**WHAT IS REQUIRED:** Convert every line of the items below into a JSON list of strings, one string per line, omitting blank lines.
------------------------------------------------
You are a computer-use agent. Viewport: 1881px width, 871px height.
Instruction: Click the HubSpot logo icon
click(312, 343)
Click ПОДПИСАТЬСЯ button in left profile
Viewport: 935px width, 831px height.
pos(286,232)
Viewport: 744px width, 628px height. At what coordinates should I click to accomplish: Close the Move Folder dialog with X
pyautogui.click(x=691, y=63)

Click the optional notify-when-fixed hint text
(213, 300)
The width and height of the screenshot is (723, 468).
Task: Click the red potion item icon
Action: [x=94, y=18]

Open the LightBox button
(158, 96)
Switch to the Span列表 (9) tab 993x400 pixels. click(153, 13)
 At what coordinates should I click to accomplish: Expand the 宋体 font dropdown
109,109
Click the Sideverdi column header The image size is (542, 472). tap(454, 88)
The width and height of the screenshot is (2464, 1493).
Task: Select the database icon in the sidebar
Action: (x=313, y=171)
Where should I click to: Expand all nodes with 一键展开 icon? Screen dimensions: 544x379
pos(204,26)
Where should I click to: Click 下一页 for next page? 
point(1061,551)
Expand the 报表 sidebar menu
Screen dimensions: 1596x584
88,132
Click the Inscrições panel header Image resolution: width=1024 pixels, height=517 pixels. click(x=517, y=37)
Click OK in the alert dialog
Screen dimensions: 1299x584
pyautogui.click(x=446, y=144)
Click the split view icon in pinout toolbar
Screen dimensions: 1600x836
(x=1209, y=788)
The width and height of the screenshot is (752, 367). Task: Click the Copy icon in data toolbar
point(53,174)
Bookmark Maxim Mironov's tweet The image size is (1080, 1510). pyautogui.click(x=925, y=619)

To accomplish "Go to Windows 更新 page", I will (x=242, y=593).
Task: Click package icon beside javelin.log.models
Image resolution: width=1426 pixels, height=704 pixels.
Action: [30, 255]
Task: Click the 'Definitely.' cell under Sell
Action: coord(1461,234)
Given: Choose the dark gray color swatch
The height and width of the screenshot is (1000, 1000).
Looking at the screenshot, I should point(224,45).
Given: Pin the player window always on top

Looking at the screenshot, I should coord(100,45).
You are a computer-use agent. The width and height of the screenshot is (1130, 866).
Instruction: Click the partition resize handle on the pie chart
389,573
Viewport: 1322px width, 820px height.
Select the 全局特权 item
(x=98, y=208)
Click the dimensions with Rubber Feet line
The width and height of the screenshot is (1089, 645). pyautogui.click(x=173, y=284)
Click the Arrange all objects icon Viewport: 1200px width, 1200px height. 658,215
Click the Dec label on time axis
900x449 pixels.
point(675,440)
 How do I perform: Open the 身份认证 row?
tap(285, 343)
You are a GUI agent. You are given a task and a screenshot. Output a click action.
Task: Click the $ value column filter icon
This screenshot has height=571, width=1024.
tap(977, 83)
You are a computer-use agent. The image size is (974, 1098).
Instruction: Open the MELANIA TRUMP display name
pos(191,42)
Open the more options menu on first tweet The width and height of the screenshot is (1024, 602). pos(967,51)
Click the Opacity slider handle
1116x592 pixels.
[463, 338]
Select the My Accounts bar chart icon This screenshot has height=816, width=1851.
------------------------------------------------
**THE SOLUTION:**
[
  "You are a computer-use agent. Viewport: 1881px width, 871px height.",
  "Instruction: Click the HubSpot logo icon",
  "click(312, 343)",
  "Click ПОДПИСАТЬСЯ button in left profile",
  "Viewport: 935px width, 831px height.",
  "pos(286,232)",
  "Viewport: 744px width, 628px height. At what coordinates should I click to accomplish: Close the Move Folder dialog with X",
  "pyautogui.click(x=691, y=63)",
  "Click the optional notify-when-fixed hint text",
  "(213, 300)",
  "The width and height of the screenshot is (723, 468).",
  "Task: Click the red potion item icon",
  "Action: [x=94, y=18]",
  "Open the LightBox button",
  "(158, 96)",
  "Switch to the Span列表 (9) tab 993x400 pixels. click(153, 13)",
  " At what coordinates should I click to accomplish: Expand the 宋体 font dropdown",
  "109,109",
  "Click the Sideverdi column header The image size is (542, 472). tap(454, 88)",
  "The width and height of the screenshot is (2464, 1493).",
  "Task: Select the database icon in the sidebar",
  "Action: (x=313, y=171)",
  "Where should I click to: Expand all nodes with 一键展开 icon? Screen dimensions: 544x379",
  "pos(204,26)",
  "Where should I click to: Click 下一页 for next page? ",
  "point(1061,551)",
  "Expand the 报表 sidebar menu",
  "Screen dimensions: 1596x584",
  "88,132",
  "Click the Inscrições panel header Image resolution: width=1024 pixels, height=517 pixels. click(x=517, y=37)",
  "Click OK in the alert dialog",
  "Screen dimensions: 1299x584",
  "pyautogui.click(x=446, y=144)",
  "Click the split view icon in pinout toolbar",
  "Screen dimensions: 1600x836",
  "(x=1209, y=788)",
  "The width and height of the screenshot is (752, 367). Task: Click the Copy icon in data toolbar",
  "point(53,174)",
  "Bookmark Maxim Mironov's tweet The image size is (1080, 1510). pyautogui.click(x=925, y=619)",
  "To accomplish \"Go to Windows 更新 page\", I will (x=242, y=593).",
  "Task: Click package icon beside javelin.log.models",
  "Image resolution: width=1426 pixels, height=704 pixels.",
  "Action: [30, 255]",
  "Task: Click the 'Definitely.' cell under Sell",
  "Action: coord(1461,234)",
  "Given: Choose the dark gray color swatch",
  "The height and width of the screenshot is (1000, 1000).",
  "Looking at the screenshot, I should point(224,45).",
  "Given: Pin the player window always on top",
  "Looking at the screenshot, I should coord(100,45).",
  "You are a computer-use agent. The width and height of the screenshot is (1130, 866).",
  "Instruction: Click the partition resize handle on the pie chart",
  "389,573",
  "Viewport: 1322px width, 820px height.",
  "Select the 全局特权 item",
  "(x=98, y=208)",
  "Click the dimensions with Rubber Feet line",
  "The width and height of the screenshot is (1089, 645). pyautogui.click(x=173, y=284)",
  "Click the Arrange all objects icon Viewport: 1200px width, 1200px height. 658,215",
  "Click the Dec label on time axis",
  "900x449 pixels.",
  "point(675,440)",
  " How do I perform: Open the 身份认证 row?",
  "tap(285, 343)",
  "You are a GUI agent. You are given a task and a screenshot. Output a click action.",
  "Task: Click the $ value column filter icon",
  "This screenshot has height=571, width=1024.",
  "tap(977, 83)",
  "You are a computer-use agent. The image size is (974, 1098).",
  "Instruction: Open the MELANIA TRUMP display name",
  "pos(191,42)",
  "Open the more options menu on first tweet The width and height of the screenshot is (1024, 602). pos(967,51)",
  "Click the Opacity slider handle",
  "1116x592 pixels.",
  "[463, 338]",
  "Select the My Accounts bar chart icon This screenshot has height=816, width=1851."
]